§ Enunciado 1
Na discussão sobre a palavra alavancagem, qual termo em espanhol Giorgio Lontano usa na sua primeira tentativa de tradução?
§ Enunciado 2
Segundo a definição que Vanda dá na discussão sobre a palavra alavancagem, com que finalidade uma empresa utiliza recursos de terceiros no seu capital? Responda em uma a três frases.
§ Enunciado 3
Diga se cada afirmação concorda com a discussão sobre a palavra alavancagem e cite as palavras do texto que decidem. (a) Vanda oferece a definição em espanhol. (b) Giorgio Lontano relaciona alavancagem com uma palavra do inglês. (c) Ricardo Tavares considera "apalancamiento" uma escolha inadequada.

# alavancagem/ alavancar



## Giorgio Lontano

Olá foreros.

Eu encontrei uma palavra que eu não sou certo como traduzir:

"...a fim de permitir o máximo possível de alavancagem em um mercado difícil e reduzir os custos operacionais..."

A minha tentativa conforme contexto é: "...con el fin de permitir el máximo posible de ventaja en un mercado difícil y reducir los costos operacionales..."

Obrigado pela ajuda


----------



## Vanda

Ajudo com a definição no português e você, ou alguém, pode ajudar com o espanhol:
*alavancagem -* (Economia).  Utilização de recursos de terceiros no capital de uma empresa, com o fim de aumentar a taxa de lucros sobre o capital próprio.  
*alavancar *- Elevar a uma posição de destaque/  Promover, estimular (um negócio, etc.)


----------



## Giorgio Lontano

como "leverage" em inglês?

Nesse caso deve ser "apalancamiento" mas não faz-me muito sentido.


----------



## Fluteroo

Dadme una palanca y un punto de apoyo y moveré el mundo. Arquimides


----------



## Ricardo Tavares

Giorgio Lontano said:


> como "leverage" em inglês?
> 
> Nesse caso deve ser "apalancamiento" mas não faz-me muito sentido.



Apalancamiento es la palabra perfecta. Hace bastante sentido en la frase.

§ Dados
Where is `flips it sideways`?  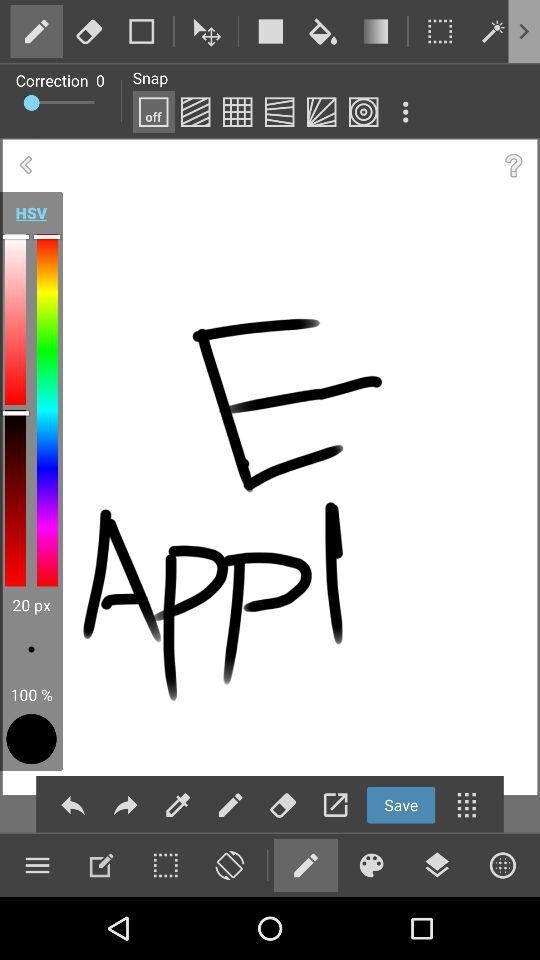 flips it sideways is located at coordinates (228, 864).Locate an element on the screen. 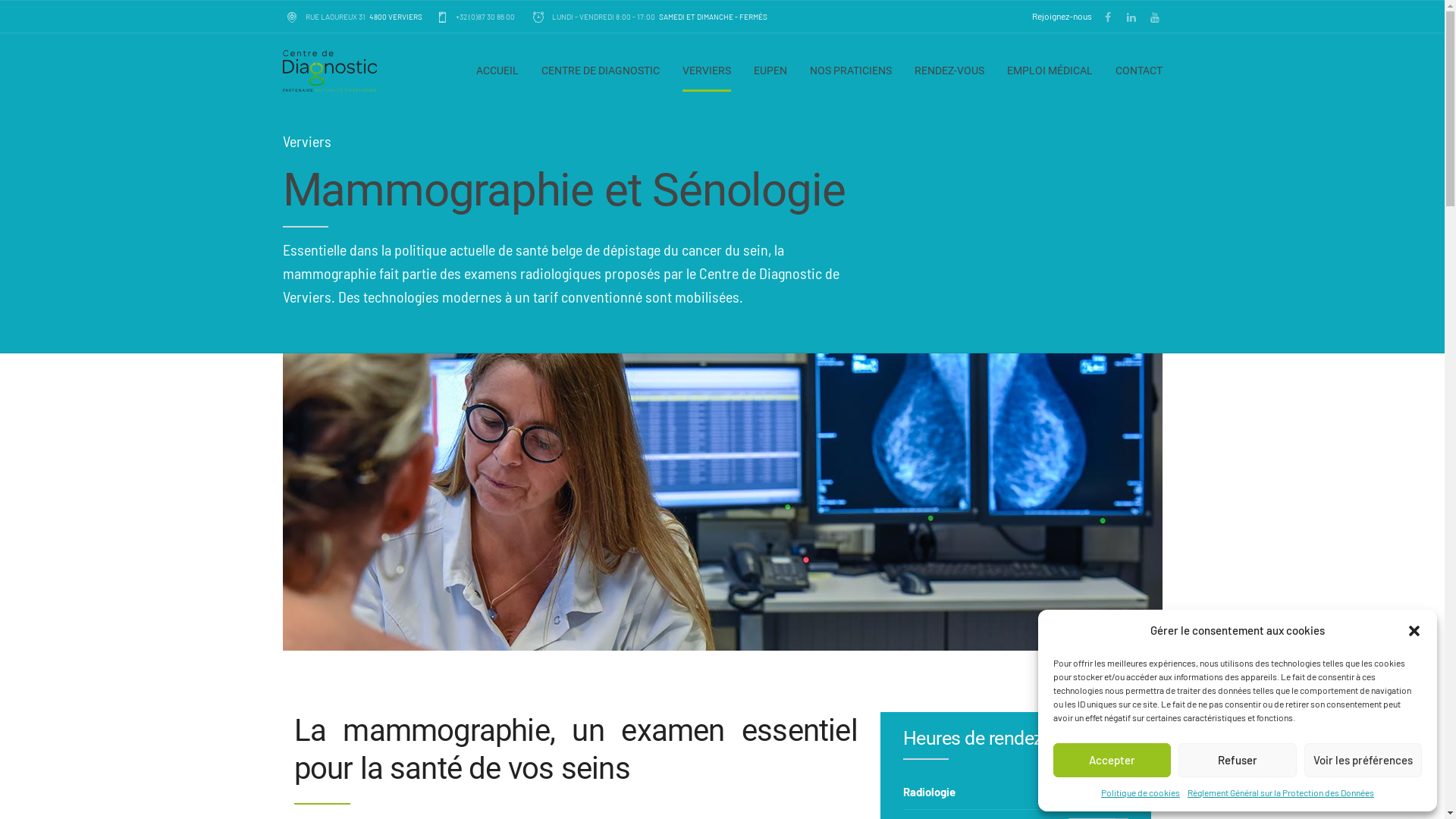 The image size is (1456, 819). 'NOS PRATICIENS' is located at coordinates (851, 71).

§ Resolução 1
Ele usa o termo "ventaja".

§ Resolução 2
Na alavancagem, a empresa utiliza recursos de terceiros no seu capital para aumentar a taxa de lucros sobre o capital próprio.

§ Resolução 3
(a) Não: "Ajudo com a definição no português e você, ou alguém, pode ajudar com o espanhol".
(b) Sim: "como "leverage" em inglês?"
(c) Não: "Apalancamiento es la palabra perfecta."